Schlüpfrig: Taboris „Goldberg-Variationen“ am Berliner Ensemble

Wie sehr George Taboris Stücke davon lebten, dass ihr Autor noch unter uns weilte, zeigt sich jetzt, wo Tabori seit zehn Monaten tot ist. Denn zu den Tabori-Stück, in denen meistens das Theater und Gott und der Holocaust und die Frauen vorkommen, gehörte nicht nur der Text, sondern auch das Wissen um die stationenreiche, abenteuerliche, die Dramen des 20. Jahrhunderts spiegelnde Biografie des Autors und seine körperliche Anwesenheit. Es macht einen Unterschied, ob irgendjemand einen Auschwitz-Witz macht oder jemand, dessen Vater dort umgebracht wurde und der am Ende der Vorstellung auf die Bühne steigt und sich mit listigem Lächeln verbeugt. Es macht auch einen Unterschied, ob irgendein Autor selbstbezügliche Kalauer über den Alltag des Theaters reißt – mit das grässlichste Inszenierungselement überhaupt –, oder jemand, von dem man weiß, dass er nach unzähligen Lebensorten wie Istanbul, Jerusalem, Hollywood, New York und Wien nur am Theater so etwas wie Heimat gefunden hat. Man sah Taboris Erfahrung und seine weise Melancholie immer mit. Sie gaben den Stücken automatisch einen abgründigen existenziellen Hintergrund.

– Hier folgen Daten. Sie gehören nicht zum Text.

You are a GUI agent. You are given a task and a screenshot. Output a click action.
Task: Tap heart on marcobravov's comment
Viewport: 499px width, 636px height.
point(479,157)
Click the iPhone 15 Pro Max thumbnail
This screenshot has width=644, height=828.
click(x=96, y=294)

Nun lässt sich am Berliner Ensemble miterleben, dass ein Stück wie die „Goldberg-Variationen“, in dem der despotische Regisseur Mr. Jay mit Hilfe seines Assistenten und Auschwitz-Überlebenden Goldberg das gesamte Alte Testament an einem Abend auf die Bühne bringen will, ohne Tabori-Erfahrung ziemlich nackt aussehen kann. Zumindest wenn man so hemmungslos auf die Slapstick-Tube drückt wie Regisseur Thomas Langhoff. Bei Langhoff ist ein Kalauer ein Kalauer. Und die berühmten Tabori-Zoten sind nicht mehr Ausdruck augenzwinkernden Liebesleidwissens, sondern schlicht schlüpfrig. Langhoffs Methode ist die Vergröberung. Vor einer papierbespannten Gerüstwand, auf der anfangs die Warhol-Version eines bärtigen Gottes zu sehen ist und durch die später eine dümmlich rappende Jungsband namens „Hell’s Angels“ hervorspringt, badet er genüsslich in albernen Theater-im-Theater-Szenen – inklusive keulenschwingender Schauspielerrebellion – und erzählt die Anekdoten mit aufgesetzter Grellheit, als habe er die Bühne mit einer Reader’s-Digest-Bibel-Show auf RTL 2 verwechselt.

Dieter Mann gibt diesen Mr. Jay, der auch mal in die Rolle Gottes oder Aarons schlüpft, als überzeichnete Peter-Stein- Karikatur mit weißem Wehhaar und selbstgerechten Ausbrüchen, die so klischeehaft sind wie sein Regiemantel schwarz. Götz Schubert, der schon in der legendären Gorki-Inszenierung von Taboris „Mein Kampf“ mit Langhoff zusammenarbeitete, trägt als trutschig devoter Goldberg die Strickjacke des ewigen Assistenten und erlaubt sich hin und wieder immerhin ein paar klarstellende Worte zum Meister hin. Mehr Ambivalenz gibt der Abend nicht her. Nur am Ende greift einem das Kuddelmuddel für eine bitterböse Minute ans Herz: als statt Jesus Goldberg selbst ans Kreuz muss und die Hinrichtung des Heilands mit dem Holocaust kurzgeschlossen wird, während Jay und seine Dramaturgin über Sichtachsen und Publikumswirkung streiten.

Wieder am 24. & 26. 3. sowie 4. & 25. 4.